What’s most important to researchers of social networks are questions about the quality of relationships, the types of relational ties, the relative position of each node, and the flow of messages within (and from outside) the network. Given the network I have described, what is the likely result of an important message from a powerful monarch if it were delivered to Earnst? What about if it were delivered to Benvora’s hands instead? Since Earnst shares only one connection to the group, any message that had to get passed along has more stops, gaps, and distance than if it were initially given to Benvora. From the monarch’s initial missive to the rest of the party hearing about it, we have what scholars have long described as a two-step flow model. In the case of actual social science research, these kinds of analyses are usually applied to mass media messages. A mass mediated message (like a monarch’s public announcement) first influences opinion leaders within a network (flow one). Those opinion leaders then go on to influence the other nodes in their network (flow two). However, just looking at the adventuring party network reveals that Benvora would make a very different opinion leader than Earnst.
Opinion leaders usually have influence over a limited set of domains. How influential you are rests on a small list of qualities. First, personality traits (like your Charisma score), perceptions of your gender, age, political affiliation, or socioeconomic status point others toward you as the source (or deliverer) of the message. Second, listeners assess a message-bearer’s competence, expertise, knowledge (Intelligence score). Finally, scholars might also look at the position of an individual within the social network. Crucially for our example, Benvora and Earnst have very different positions within the network, meaning that Benvora is (Charisma and Intelligence being equal) more likely to be an opinion leader for this group than Earnst is.

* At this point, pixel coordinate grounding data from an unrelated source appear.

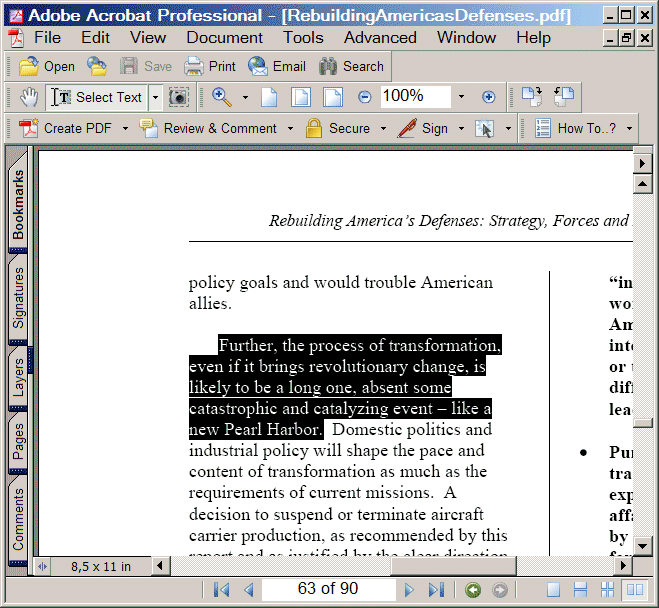Click the zoom out minus button
The width and height of the screenshot is (659, 608).
pos(365,97)
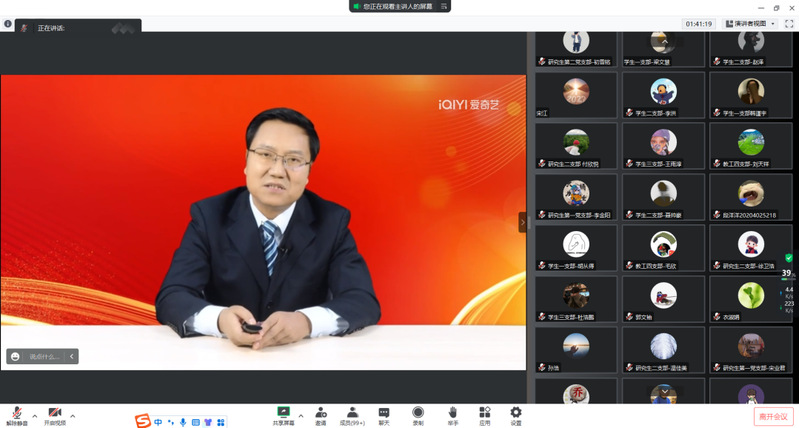Start recording with 录制 icon
799x428 pixels.
[x=418, y=415]
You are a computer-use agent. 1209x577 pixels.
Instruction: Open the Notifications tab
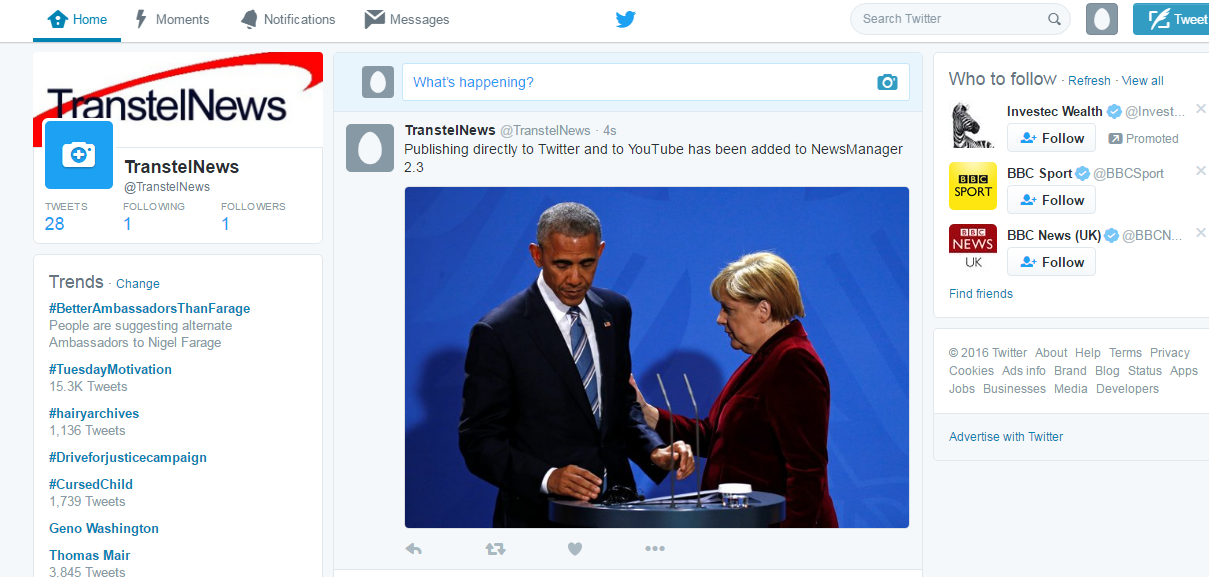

Benvora occupies a prized position within this group. It’s advantageous for him, and makes him more likely to become an opinion leader. His centrality as well as the relatively high number of social ties he has means that he has more opportunities to receive and share information among the group members. In social network analysis terms, he also acts as a bridge between the rest of the group and Earnst, connecting an otherwise distant member of the rest of the network.
Over the past several decades research into social networks has increasingly concerned itself with social media networks. Stunningly fast changes in the production and consumption of media in the last twenty-five years has meant the social role of an opinion leader is less valuable, and less central than it previously was. Does this indicate that the two-step flow model is now more of a one-step, in which consumers are the central node of their own system, with each post, video, picture, and meme whether from a best friend, a trusted news source, or a conspiracy-minded relative receiving equal weight and priority in the newsfeed? Well, no. Social media algorithms seek to maximize engagement and help to ensure that the news in your feed is the most morally enraging, emotionally charged, and inflammatory to you specifically. And what would your party say about that?